Au début du duel, les deux combattants se livrèrent à une lutte acharnée. Bien qu'aucun ne parvînt à prendre l'avantage, le combat fut exaltant et incroyablement satisfaisant. Cependant, après avoir reçu un coup de sa propre paume, Liu Yue se retira avec grâce, riant et disant qu'un vœu inassouvi lui était soudainement revenu en mémoire. Il préférait donc partir pour l'instant et revenir plus tard pour échanger des coups. Puis il se retourna et partit. Il la poursuivit de toutes ses forces, et les deux se poursuivirent sur des centaines de kilomètres durant toute la nuit.

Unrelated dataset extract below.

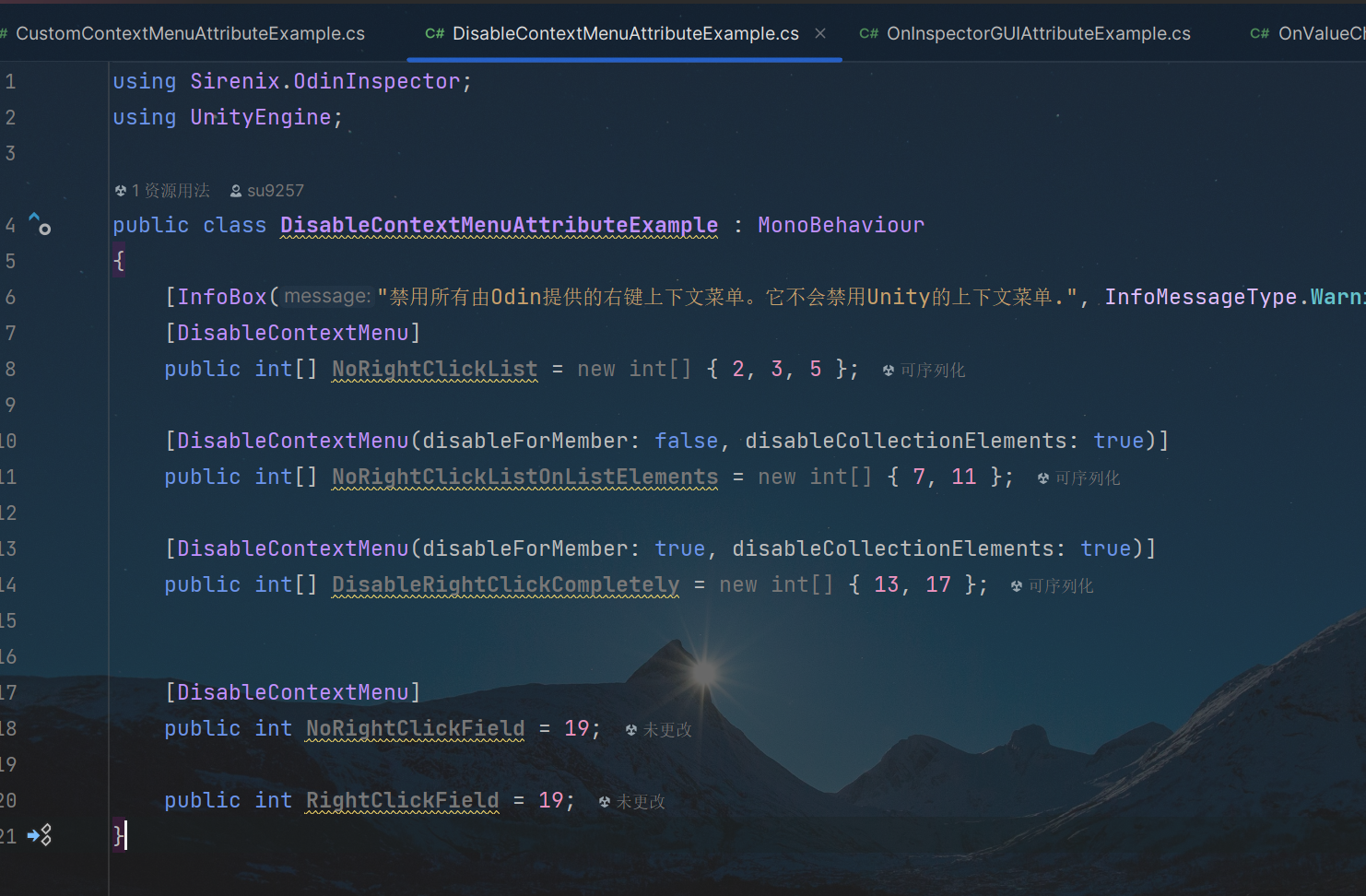
Task: Click the MonoBehaviour base class identifier
Action: pos(841,225)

À l'aube, ils la poursuivirent jusqu'au comté de Qixing, mais finalement, elle parvint à se fondre dans la foule et à s'échapper.

Il s'avère que le soi-disant souhait de Liu Yue fait référence à Huihui !

Liu Yue semblait ne pas entendre ses paroles, debout à côté de Zhu Huihui, les yeux baissés, restant silencieuse.

Feng Xuese laissa échapper un rire froid et dit : « Le souhait de frère Liu Yue est maintenant exaucé, alors, tiendrez-vous votre promesse ? »

Il n'a jamais révélé à personne que Liu Yue était Kazama Yoru, car il avait promis de la poursuivre jusqu'à la retrouver, même si Liu Yue n'était qu'un pion.

En réalité, il avait déjà deviné qui se cachait derrière Liu Yue. Cette personne jouissait d'une excellente réputation à la cour comme à l'extérieur, mais nourrissait, de façon inattendue, des intentions rebelles. Bien que Liu Yue refusât de l'admettre, elle savait que la vérité ne pouvait être dissimulée à Feng Xuese, raison pour laquelle elle insistait pour que tout soit réglé avec lui.